Basically it is a steel stretcher with a motorcycle wheel and a set of shock absorbers mounted in the middle. At first glance I couldn't quite understand how it would be used. However on our rest day we saw one in action. Apparently the park has a crew of "paramedics" and I use the term loosely. I have no idea what if any medical training they have. However they are there purely for the purpose of bringing down those unfortunate climbers who cannot get down on their own. How do they do it? See the photos below.
I have no idea who the unfortunate person in the sleeping bag or what happened to her. I do know that when we arrived in Horombo there were three of these ambulances under the hut and when we left there was only one. Other than the case pictured above we never saw anyone being transported on the trail nor did we see any of these stretchers being brought back up the mountain. When we passed thru Horombo on our way down there were none under the shed.

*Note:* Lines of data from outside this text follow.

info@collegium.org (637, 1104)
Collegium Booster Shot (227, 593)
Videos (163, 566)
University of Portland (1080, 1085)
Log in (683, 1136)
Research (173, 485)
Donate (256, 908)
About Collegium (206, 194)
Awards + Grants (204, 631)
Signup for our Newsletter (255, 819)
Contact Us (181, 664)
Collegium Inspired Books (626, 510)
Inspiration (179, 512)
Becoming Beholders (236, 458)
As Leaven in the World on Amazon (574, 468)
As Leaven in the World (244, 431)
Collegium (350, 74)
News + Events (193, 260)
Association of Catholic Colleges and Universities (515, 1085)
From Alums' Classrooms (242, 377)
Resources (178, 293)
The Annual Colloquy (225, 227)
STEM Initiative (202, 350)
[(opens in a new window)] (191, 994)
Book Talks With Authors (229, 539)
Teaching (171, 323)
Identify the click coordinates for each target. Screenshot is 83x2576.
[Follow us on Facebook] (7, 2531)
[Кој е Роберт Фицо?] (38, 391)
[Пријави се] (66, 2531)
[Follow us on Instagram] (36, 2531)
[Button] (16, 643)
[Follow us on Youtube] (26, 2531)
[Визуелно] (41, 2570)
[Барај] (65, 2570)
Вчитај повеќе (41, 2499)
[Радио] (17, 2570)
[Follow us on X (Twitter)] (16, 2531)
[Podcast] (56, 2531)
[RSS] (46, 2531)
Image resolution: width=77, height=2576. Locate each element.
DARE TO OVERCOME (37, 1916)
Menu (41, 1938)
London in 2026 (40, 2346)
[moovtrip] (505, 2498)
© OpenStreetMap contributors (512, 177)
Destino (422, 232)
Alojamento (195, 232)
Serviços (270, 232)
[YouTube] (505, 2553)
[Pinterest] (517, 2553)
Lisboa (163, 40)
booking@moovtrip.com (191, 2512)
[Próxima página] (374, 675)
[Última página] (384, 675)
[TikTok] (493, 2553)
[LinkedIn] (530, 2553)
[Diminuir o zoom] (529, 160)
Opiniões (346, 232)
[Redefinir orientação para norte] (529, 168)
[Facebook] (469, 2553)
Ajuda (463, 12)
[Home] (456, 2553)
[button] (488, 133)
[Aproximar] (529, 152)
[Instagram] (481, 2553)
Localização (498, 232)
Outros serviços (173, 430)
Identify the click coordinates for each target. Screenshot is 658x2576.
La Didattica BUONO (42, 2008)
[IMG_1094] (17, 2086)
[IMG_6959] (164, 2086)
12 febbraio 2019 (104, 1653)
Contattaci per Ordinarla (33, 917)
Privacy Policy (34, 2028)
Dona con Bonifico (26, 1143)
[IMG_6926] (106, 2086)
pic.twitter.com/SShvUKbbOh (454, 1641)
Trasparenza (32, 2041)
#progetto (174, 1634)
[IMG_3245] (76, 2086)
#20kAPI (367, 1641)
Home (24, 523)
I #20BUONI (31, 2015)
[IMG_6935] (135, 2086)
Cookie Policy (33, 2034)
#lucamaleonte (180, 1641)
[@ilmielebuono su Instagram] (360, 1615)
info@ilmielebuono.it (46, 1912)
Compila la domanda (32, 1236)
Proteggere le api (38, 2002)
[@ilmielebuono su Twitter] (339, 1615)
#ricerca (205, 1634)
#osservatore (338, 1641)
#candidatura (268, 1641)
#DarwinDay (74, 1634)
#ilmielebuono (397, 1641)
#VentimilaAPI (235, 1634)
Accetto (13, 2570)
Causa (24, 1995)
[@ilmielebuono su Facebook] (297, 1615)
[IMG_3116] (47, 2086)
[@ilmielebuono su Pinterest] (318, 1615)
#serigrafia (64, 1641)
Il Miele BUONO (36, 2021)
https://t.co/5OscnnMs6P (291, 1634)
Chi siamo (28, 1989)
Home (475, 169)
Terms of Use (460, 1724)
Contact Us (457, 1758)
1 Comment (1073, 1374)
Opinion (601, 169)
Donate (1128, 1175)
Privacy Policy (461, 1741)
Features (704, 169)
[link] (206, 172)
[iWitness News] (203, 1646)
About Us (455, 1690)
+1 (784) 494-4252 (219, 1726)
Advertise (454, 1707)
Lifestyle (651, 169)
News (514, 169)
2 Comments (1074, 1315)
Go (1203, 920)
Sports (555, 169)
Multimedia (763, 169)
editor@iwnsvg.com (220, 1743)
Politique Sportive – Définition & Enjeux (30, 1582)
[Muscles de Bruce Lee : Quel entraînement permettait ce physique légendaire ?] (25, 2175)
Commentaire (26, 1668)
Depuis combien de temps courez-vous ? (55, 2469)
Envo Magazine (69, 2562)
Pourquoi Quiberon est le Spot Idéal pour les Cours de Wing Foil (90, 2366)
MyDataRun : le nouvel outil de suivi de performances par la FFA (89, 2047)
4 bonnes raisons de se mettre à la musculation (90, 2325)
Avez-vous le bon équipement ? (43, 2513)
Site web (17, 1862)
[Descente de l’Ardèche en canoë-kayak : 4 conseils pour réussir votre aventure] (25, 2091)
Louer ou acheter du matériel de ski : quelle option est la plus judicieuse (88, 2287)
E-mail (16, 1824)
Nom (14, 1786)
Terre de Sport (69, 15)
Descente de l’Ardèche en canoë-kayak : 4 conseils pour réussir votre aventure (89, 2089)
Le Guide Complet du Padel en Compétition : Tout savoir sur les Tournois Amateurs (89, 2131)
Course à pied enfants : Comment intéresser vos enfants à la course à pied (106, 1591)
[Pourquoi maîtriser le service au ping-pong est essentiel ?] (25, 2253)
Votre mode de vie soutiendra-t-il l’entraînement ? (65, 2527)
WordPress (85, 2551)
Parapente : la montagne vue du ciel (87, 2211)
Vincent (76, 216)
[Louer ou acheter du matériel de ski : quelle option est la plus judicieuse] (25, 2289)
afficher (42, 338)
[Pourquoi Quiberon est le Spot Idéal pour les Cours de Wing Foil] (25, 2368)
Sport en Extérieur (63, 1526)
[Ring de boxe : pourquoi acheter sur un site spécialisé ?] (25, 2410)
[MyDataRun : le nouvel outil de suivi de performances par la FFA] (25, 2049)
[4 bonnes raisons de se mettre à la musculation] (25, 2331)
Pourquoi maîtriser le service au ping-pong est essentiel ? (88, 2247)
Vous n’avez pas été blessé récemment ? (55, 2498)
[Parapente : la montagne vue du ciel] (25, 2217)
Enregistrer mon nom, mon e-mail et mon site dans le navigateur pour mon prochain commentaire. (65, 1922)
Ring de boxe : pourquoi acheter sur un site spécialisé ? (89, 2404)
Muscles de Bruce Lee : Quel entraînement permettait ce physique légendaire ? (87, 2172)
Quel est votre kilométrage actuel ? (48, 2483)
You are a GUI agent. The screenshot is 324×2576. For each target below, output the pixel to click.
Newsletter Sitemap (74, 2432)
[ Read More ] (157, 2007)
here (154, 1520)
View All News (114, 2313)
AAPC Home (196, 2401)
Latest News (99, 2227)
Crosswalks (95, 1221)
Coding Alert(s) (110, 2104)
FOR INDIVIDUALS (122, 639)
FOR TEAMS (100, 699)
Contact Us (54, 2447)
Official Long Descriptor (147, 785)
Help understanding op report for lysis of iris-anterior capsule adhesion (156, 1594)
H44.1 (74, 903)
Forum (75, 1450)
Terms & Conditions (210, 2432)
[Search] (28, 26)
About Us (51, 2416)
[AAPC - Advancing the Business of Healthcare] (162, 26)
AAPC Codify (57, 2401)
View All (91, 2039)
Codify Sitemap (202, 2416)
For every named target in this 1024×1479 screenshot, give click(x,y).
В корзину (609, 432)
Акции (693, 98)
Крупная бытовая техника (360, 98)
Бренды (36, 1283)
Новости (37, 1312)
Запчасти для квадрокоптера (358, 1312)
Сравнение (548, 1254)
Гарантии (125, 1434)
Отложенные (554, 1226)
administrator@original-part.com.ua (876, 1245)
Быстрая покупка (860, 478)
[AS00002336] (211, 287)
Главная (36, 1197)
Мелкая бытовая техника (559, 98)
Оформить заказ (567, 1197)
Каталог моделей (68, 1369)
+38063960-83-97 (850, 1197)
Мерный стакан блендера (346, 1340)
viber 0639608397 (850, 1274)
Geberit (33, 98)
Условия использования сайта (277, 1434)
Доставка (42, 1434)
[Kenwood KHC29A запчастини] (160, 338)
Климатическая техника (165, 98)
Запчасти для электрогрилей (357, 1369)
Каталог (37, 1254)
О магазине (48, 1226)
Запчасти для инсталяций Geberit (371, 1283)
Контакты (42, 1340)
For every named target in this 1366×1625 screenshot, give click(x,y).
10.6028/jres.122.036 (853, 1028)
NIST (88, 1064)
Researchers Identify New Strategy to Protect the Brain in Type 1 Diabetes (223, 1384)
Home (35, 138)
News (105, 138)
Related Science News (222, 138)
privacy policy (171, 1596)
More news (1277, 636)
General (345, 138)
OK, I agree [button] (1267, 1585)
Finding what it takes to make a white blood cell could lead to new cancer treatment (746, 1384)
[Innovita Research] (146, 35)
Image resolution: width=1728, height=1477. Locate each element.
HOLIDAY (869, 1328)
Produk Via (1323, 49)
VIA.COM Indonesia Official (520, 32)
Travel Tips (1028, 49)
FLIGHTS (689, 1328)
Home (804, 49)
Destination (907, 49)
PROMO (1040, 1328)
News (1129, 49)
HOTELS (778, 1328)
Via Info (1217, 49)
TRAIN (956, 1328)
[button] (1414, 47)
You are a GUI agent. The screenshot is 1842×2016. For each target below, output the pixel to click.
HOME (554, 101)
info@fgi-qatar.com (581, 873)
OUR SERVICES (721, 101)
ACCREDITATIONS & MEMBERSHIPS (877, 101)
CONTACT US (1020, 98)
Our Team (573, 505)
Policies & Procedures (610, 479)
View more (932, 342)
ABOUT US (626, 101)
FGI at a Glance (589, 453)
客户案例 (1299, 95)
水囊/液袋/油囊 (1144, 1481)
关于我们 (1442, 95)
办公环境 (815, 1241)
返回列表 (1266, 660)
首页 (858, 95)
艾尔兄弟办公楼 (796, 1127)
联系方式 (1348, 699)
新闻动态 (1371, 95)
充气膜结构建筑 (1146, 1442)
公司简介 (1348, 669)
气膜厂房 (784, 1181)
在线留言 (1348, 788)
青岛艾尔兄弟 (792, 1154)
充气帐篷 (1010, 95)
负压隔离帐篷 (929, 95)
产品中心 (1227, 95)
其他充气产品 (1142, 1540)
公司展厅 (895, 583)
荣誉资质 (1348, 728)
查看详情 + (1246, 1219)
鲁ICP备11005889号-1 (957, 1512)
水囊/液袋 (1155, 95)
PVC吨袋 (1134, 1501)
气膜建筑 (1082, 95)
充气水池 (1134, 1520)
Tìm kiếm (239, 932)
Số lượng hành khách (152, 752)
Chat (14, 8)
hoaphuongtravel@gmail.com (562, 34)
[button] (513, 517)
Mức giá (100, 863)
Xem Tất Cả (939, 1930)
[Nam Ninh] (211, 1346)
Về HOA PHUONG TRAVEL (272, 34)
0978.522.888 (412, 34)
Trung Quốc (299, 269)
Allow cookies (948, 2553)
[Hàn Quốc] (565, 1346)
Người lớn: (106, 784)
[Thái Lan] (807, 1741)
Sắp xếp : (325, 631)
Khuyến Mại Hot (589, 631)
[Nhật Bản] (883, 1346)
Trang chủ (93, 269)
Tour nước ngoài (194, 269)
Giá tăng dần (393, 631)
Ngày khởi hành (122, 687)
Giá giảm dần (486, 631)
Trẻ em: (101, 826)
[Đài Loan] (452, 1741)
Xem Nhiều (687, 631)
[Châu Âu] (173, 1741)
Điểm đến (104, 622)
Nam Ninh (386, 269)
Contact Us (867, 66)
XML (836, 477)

I really have no idea how long it would take to get someone down in this manner but I do know that the guides and rangers are a lot faster than we might think. See my post on the summit climb re the woman carried down the scree slope, and you will understand what I am referring to.
Also, look up 'fastest climb of Kilimanjaro' and you will come to this site which tells the story of Simon Mtuy who runs a guiding company in Moshi and climbs the mountain regularily. Incredibly he has climbed roundtrip from gate to the summit and back down in 8 hours and 27 minutes. There was no "pole pole" going on there. Needless to say the people who work on the mountain year in and year out could probably carry a sick person off the mountain faster than we think. Lets hope we never have to find out!!